_Tasks to complete_
[1] In the passage on Denmark's pharmaceutical sector, what percentage of Novo Nordisk's voting rights does the Novo Nordisk Foundation hold?
[2] Duplicate the passage on Denmark's pharmaceutical sector between "Splitting a company’s" and "Soren Lontoft Hansen.", inclusive.

_Passage_
Copenhagen (AFP) – Denmark’s biopharmaceutical sector, led by insulin giant Novo Nordisk, is experiencing a golden age as researchers reap the rewards of a unique ownership structure: deep-pocketed, non-profit foundations.
In a country where pigs outnumber humans, the story began with “a very early move into industrialisation of agriculture on a scientific basis” leading to an expertise in fermentation, said Allan Kristensen, chief consultant at the Danish Association of the Pharmaceutical Industry (LIF).
To that end, Novo Nordisk was founded in 1923 when insulin was extracted from the pancreatic glands of pigs and cattle.
But its longevity may have more to do with its ownership: The group is controlled by the non-profit Novo Nordisk Foundation, which owns just 24.9 percent of its shares but holds 75.1 percent of the voting rights.
Other Danish pharmaceutical groups like Lundbeck — specialised in psychiatric and neurological disorders — and dermatology treatment maker LEO Pharma have similar arrangements.
Splitting a company’s ownership between an industrial foundation and regular shareholders “is a good model because it requires a company to have a short-term and a long-term vision at the same time,” said Lene Skole, chief executive of the Lundbeck Foundation.
For Lundbeck, the patience of the non-profit foundation that controls it had probably been a boon when some of its most valuable patents expired, according to Sydbank analyst Soren Lontoft Hansen.
– Takeover protection –
The ownership structure “helped to protect Danish companies against hostile takeovers by ‘big pharma’,” said Sven Frokjaer, the vice-dean of the medical sciences faculty at the University of Copenhagen.
A short drive to Denmark’s northern neighbour illustrates the perils of being taken over by one of the industry giants: The mood is decidedly less upbeat on the Swedish side of Danish-Swedish life sciences cluster Medicon Valley.
The takeover by Britain’s Zeneca of Sweden’s Astra in 1999 led to the number of jobs in the sector eventually falling by half, according to data from the Oresund Institute, a Danish-Swedish think tank.
Being listed was an advantage for the company when it was expanding “and the capital need was great,” said the institute’s chief executive, Johan Wessman.
“But at the same time it moved the ownership and headquarters out of Sweden,” he said.
Swedish talent is now increasingly looking to Denmark, where medications are the number one export at over 11 billion euros ($12.5 billion), accounting for 12 percent of last year’s total.
The number is expected to double by 2020 according to the Danish Trade Council, having quadrupled since 1999, and 30 percent of private investment in Danish research and development is in the life sciences.

_Information_
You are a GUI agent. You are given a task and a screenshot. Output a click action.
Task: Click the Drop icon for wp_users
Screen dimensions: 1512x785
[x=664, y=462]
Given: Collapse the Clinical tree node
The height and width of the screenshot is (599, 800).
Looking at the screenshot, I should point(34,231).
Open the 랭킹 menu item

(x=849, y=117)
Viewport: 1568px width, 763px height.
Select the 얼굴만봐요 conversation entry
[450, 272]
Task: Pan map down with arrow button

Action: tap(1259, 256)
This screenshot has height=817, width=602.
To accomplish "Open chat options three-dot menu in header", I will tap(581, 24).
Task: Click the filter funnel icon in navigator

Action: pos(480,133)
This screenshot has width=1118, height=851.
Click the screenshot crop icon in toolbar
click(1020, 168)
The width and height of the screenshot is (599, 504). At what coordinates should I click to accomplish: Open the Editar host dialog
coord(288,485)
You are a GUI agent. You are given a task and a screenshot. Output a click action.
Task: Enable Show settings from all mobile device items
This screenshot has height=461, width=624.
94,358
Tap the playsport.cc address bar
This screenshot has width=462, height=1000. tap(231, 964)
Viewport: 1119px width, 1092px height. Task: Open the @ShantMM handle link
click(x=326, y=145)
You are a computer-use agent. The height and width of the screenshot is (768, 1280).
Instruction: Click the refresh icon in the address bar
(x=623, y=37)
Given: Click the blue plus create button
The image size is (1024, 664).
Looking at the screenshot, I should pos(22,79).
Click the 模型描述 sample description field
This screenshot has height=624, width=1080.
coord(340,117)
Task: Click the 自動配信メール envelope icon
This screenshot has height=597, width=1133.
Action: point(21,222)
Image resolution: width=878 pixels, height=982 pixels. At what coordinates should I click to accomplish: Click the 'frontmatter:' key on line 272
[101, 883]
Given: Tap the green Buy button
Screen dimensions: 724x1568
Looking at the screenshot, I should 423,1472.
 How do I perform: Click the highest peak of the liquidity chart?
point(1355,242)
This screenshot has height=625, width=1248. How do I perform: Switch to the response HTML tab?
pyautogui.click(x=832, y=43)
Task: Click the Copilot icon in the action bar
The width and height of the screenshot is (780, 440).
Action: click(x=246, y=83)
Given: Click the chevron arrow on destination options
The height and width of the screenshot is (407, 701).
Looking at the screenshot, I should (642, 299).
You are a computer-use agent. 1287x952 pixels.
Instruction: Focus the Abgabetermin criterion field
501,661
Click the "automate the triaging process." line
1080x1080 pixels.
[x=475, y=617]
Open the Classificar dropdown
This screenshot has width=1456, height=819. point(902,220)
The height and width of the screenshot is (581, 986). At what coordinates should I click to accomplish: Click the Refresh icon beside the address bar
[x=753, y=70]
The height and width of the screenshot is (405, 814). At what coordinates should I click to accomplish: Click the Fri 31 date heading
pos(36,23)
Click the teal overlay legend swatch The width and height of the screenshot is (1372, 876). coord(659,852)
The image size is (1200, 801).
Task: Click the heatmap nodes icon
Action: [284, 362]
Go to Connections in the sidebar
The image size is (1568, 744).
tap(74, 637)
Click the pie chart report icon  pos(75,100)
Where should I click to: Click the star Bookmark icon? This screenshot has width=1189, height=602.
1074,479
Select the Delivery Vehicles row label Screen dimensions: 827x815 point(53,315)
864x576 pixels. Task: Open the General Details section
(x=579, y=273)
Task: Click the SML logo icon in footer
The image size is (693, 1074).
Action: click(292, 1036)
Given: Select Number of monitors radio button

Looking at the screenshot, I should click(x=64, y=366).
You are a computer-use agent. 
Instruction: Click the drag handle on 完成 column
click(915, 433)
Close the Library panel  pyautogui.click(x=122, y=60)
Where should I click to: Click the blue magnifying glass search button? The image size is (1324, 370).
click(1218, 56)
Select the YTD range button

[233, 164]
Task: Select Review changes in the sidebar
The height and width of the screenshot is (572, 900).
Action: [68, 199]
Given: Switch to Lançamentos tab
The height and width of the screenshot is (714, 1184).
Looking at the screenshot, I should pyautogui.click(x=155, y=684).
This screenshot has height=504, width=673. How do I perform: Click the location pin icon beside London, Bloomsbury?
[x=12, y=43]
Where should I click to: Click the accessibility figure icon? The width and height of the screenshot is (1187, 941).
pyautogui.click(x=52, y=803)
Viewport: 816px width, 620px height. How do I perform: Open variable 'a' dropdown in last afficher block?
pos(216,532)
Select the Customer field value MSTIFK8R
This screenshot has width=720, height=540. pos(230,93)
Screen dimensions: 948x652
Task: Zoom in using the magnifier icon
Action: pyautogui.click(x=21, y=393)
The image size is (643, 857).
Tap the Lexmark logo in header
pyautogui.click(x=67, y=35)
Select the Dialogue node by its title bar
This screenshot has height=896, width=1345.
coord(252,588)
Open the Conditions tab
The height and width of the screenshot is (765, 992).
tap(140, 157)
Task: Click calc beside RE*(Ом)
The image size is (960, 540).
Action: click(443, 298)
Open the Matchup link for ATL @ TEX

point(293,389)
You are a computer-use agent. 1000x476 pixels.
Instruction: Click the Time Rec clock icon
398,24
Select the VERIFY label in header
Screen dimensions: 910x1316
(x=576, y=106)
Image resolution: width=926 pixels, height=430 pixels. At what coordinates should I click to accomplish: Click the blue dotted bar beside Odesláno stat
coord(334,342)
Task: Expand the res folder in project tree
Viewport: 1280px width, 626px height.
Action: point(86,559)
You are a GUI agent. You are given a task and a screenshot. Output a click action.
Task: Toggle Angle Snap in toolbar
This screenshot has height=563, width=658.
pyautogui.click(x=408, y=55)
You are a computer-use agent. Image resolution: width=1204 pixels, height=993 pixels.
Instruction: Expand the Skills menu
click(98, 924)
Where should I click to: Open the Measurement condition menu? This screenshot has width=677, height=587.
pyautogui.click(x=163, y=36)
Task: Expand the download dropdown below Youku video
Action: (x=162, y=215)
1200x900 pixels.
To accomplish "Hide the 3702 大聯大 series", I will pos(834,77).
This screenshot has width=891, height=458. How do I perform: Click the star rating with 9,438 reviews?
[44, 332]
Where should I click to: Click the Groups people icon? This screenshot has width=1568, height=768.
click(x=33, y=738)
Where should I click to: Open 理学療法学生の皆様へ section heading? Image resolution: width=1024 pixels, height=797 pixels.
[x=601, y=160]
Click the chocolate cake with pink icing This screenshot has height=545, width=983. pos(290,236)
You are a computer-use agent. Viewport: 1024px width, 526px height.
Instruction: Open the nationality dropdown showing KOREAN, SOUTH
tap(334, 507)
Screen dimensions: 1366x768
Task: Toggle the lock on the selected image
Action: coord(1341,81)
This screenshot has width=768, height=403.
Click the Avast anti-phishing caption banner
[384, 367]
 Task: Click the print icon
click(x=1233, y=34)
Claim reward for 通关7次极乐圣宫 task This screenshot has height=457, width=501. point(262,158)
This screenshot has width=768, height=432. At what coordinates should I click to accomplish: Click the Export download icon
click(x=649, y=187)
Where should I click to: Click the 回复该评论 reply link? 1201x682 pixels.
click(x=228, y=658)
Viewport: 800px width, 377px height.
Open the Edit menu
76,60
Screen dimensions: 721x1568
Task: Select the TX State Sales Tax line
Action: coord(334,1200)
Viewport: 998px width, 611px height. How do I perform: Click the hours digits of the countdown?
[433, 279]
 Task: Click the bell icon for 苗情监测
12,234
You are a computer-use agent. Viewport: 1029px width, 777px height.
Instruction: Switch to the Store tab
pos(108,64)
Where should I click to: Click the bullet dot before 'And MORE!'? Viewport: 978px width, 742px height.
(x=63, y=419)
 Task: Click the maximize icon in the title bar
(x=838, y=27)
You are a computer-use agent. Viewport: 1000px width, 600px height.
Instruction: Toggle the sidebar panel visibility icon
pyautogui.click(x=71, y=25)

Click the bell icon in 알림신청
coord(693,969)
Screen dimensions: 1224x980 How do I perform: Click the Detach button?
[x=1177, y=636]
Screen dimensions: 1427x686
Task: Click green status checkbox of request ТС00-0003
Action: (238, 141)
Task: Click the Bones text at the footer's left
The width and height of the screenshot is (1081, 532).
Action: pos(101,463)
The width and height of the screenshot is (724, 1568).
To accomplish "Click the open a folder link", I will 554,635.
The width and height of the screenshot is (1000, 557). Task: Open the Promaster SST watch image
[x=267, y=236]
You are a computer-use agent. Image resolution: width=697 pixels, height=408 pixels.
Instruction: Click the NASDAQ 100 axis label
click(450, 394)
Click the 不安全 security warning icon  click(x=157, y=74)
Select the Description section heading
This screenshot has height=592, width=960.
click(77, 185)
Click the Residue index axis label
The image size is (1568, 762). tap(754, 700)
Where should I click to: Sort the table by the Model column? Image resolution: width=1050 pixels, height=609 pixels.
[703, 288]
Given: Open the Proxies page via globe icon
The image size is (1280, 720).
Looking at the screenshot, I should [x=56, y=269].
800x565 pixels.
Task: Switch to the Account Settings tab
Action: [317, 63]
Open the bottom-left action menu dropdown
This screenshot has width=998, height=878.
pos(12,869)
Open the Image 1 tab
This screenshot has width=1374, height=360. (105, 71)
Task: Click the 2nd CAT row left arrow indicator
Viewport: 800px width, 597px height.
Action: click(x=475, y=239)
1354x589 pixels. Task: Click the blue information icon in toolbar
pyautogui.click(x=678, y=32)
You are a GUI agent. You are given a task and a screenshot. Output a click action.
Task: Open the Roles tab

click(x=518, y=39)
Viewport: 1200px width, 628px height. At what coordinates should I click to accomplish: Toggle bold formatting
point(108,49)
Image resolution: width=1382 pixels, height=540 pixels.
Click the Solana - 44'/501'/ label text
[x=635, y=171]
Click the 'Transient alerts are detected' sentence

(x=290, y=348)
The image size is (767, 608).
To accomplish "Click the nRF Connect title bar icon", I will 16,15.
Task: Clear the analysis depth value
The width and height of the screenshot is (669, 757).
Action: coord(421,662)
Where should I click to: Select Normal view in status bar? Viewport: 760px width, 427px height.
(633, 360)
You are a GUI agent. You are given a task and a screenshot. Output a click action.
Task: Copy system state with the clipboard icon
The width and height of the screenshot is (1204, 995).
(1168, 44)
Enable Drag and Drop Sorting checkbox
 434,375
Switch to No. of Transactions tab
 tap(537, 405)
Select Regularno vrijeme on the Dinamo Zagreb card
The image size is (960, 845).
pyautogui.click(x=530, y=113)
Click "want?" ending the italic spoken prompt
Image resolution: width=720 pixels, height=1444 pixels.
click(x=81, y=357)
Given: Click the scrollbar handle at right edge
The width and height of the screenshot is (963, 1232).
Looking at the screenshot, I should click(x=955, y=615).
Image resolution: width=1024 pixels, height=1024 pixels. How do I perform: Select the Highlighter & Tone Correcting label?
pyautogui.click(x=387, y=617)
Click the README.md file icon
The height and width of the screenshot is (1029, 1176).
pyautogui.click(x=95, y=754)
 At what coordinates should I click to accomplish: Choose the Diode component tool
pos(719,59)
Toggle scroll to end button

_Response list_
[1] 75.1 percent

[2]
Splitting a company’s ownership between an industrial foundation and regular shareholders “is a good model because it requires a company to have a short-term and a long-term vision at the same time,” said Lene Skole, chief executive of the Lundbeck Foundation.
For Lundbeck, the patience of the non-profit foundation that controls it had probably been a boon when some of its most valuable patents expired, according to Sydbank analyst Soren Lontoft Hansen.